Alors qu'en Suisse la prévoyance professionnelle (2ème pilier) est obligatoire pour les salariés et facultative pour les indépendants, seule l'assurance facultative est en principe ouverte aux Suisses domiciliés à l'étranger.

 

Lorsque les rapports de travail arrivent à leur terme, la protection acquise en matière de prévoyance sous la forme d'une prestation de libre passage est en principe reportée sur le compte de I'institution de prévoyance du nouvel employeur. Les Suisses de l'étranger peuvent quant à eux soit continuer de s'assurer auprès de leur précédente caisse de pension, si son règlement le permet, ou auprès de l'institution supplétive, soit déposer le capital sur un compte ou une police de libre passage auprès d'une banque ou d'une assurance.
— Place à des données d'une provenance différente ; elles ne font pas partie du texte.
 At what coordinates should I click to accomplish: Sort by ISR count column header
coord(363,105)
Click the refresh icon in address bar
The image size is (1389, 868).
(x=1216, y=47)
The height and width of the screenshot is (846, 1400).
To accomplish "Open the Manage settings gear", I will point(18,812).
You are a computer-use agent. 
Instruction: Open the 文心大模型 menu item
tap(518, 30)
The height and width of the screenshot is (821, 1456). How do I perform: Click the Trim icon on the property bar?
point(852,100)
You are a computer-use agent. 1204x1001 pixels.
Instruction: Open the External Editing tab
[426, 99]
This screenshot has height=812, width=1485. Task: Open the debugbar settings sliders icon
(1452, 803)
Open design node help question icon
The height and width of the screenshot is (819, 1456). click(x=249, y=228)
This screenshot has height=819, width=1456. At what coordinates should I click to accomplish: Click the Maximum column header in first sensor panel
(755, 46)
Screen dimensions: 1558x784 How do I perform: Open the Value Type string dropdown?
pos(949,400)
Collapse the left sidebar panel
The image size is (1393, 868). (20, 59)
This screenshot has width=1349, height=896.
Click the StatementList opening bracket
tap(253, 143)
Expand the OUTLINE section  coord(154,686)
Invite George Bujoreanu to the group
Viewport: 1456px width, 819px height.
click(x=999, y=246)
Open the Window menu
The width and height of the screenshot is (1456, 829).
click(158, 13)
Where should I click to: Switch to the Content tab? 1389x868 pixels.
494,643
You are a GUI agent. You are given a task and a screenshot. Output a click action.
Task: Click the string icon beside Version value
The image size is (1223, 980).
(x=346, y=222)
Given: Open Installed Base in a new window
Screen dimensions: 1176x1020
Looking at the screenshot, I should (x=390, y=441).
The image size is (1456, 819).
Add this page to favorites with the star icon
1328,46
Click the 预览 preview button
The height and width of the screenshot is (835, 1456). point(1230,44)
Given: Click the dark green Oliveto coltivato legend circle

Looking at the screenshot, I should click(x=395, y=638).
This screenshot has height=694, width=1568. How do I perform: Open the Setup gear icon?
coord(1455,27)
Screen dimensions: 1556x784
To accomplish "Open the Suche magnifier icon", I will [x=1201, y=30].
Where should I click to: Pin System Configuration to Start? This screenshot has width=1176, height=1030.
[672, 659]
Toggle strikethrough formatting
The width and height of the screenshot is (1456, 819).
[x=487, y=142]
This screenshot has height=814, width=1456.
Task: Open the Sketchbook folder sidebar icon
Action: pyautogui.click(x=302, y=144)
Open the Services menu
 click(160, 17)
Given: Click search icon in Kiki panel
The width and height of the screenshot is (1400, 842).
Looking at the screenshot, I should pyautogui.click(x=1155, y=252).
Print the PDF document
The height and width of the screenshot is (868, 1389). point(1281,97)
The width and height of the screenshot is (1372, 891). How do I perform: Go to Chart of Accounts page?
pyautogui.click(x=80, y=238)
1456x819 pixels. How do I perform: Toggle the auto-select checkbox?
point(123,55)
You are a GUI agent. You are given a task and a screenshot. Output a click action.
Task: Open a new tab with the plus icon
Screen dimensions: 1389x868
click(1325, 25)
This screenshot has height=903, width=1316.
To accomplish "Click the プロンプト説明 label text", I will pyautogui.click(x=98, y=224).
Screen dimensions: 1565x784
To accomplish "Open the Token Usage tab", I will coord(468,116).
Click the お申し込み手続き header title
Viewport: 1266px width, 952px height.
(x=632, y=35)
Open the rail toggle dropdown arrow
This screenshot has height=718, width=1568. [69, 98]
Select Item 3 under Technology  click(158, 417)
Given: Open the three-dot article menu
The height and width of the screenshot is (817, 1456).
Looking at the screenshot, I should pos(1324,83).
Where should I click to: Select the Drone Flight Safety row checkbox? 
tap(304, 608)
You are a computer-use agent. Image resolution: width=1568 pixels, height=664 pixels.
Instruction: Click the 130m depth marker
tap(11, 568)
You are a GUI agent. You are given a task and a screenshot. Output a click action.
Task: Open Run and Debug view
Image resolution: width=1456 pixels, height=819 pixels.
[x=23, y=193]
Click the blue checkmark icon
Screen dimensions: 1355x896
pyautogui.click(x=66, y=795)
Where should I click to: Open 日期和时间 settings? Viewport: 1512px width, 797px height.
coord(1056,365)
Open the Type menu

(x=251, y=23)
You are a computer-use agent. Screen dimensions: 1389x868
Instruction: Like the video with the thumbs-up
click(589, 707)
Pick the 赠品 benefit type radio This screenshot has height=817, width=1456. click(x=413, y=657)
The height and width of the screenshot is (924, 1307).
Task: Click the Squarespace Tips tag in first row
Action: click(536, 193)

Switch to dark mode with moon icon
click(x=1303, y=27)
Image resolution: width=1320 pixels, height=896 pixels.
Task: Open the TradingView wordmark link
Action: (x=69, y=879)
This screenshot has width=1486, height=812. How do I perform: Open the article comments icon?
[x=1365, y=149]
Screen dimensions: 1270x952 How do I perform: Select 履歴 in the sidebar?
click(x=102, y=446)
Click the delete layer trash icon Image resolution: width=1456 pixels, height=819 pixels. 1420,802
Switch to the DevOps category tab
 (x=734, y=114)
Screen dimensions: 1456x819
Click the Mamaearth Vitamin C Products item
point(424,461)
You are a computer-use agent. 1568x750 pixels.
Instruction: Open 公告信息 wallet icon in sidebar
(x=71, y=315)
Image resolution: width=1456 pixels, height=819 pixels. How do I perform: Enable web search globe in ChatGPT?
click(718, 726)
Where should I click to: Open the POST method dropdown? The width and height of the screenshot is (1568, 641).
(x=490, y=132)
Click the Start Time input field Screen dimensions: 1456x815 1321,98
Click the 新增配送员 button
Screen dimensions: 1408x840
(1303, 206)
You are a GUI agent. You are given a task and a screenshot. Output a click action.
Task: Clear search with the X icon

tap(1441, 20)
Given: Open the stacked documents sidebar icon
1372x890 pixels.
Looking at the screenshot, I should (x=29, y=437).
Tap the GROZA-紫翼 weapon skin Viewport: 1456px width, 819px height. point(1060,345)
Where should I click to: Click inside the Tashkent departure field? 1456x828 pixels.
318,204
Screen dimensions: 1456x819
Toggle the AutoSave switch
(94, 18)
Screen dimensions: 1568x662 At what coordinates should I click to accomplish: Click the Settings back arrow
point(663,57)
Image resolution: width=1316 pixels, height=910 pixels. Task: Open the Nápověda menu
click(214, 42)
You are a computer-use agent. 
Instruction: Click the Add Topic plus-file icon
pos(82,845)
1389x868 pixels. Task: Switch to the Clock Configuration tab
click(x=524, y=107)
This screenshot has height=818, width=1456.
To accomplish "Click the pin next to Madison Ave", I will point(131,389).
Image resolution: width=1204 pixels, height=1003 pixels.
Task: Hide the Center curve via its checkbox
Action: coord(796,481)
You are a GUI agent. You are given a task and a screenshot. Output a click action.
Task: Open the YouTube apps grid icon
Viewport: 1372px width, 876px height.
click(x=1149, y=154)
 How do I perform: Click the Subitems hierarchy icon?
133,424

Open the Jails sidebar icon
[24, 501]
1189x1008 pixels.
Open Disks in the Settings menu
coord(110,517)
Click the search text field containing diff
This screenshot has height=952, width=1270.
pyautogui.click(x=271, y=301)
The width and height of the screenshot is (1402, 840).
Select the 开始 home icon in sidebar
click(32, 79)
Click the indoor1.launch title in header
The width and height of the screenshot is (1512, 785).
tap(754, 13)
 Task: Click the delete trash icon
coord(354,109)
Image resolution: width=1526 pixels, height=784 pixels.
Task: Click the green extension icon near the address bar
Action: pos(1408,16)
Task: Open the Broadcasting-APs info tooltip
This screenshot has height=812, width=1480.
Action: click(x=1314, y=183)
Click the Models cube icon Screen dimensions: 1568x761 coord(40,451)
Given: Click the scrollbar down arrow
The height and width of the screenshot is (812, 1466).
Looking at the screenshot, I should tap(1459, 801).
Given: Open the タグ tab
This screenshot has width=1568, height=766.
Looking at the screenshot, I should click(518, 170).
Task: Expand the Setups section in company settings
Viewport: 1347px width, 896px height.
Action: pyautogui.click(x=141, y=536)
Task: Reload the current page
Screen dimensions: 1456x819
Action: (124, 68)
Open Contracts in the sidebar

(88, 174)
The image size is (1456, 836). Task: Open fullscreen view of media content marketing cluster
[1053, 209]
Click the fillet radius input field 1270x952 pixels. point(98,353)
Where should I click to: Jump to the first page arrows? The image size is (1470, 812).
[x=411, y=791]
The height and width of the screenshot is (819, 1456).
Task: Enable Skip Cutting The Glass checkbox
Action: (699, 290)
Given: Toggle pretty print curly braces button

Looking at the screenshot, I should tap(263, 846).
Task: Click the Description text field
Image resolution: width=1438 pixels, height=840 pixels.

Un paiement en espèces du montant n'est qu'exceptionnellement autorisé sous certaines conditions et n'est possible que sur demande: lorsque l'on quitte définitivement la Suisse (sous réserve de remplir les conditions), lorsque l'on s'établit à son compte ou lorsque le montant de la prestation de sortie est inférieur au montant annuel des cotisations de l'assuré.

 

En adhérant à une caisse de retraite et de la sorte à une institution de prévoyance sociale, vous pouvez vous assurer contre les risques de décès et d'invalidité, ainsi que disposer d'une rente-vieillesse en sus de la rente minimum assurée par l'AVS, ce qui vous permettra de maintenir pour une large part votre ancien niveau de vie après la retraite.

 

Le 1er janvier 1985 est entrée en vigueur la loi sur la prévoyance professionnelle (LPP), qui doit compléter le système suisse de prévoyance dans les cas d'AVS et d'AI (qui constituent le 1er pilier). Etant donné que l'AVS et l'AI permettent «uniquement» de couvrir de manière convenable les besoins vitaux minimums, la prévoyance professionnelle doit assurer le maintien d'un train de vie auquel on était accoutumé.

 

Le deuxième pillier couvre les risques vieillesse, ivalidité et survivants.

 

Le montant et la forme de la prestation varient d'une institution de prévoyance à l'autre (il incombe à ces institutions d'organiser et d'administrer leur prévoyance). Les différences sont parfois sensibles. La loi prescrit cependant une prévoyance minimale au sens d'une protection minimum.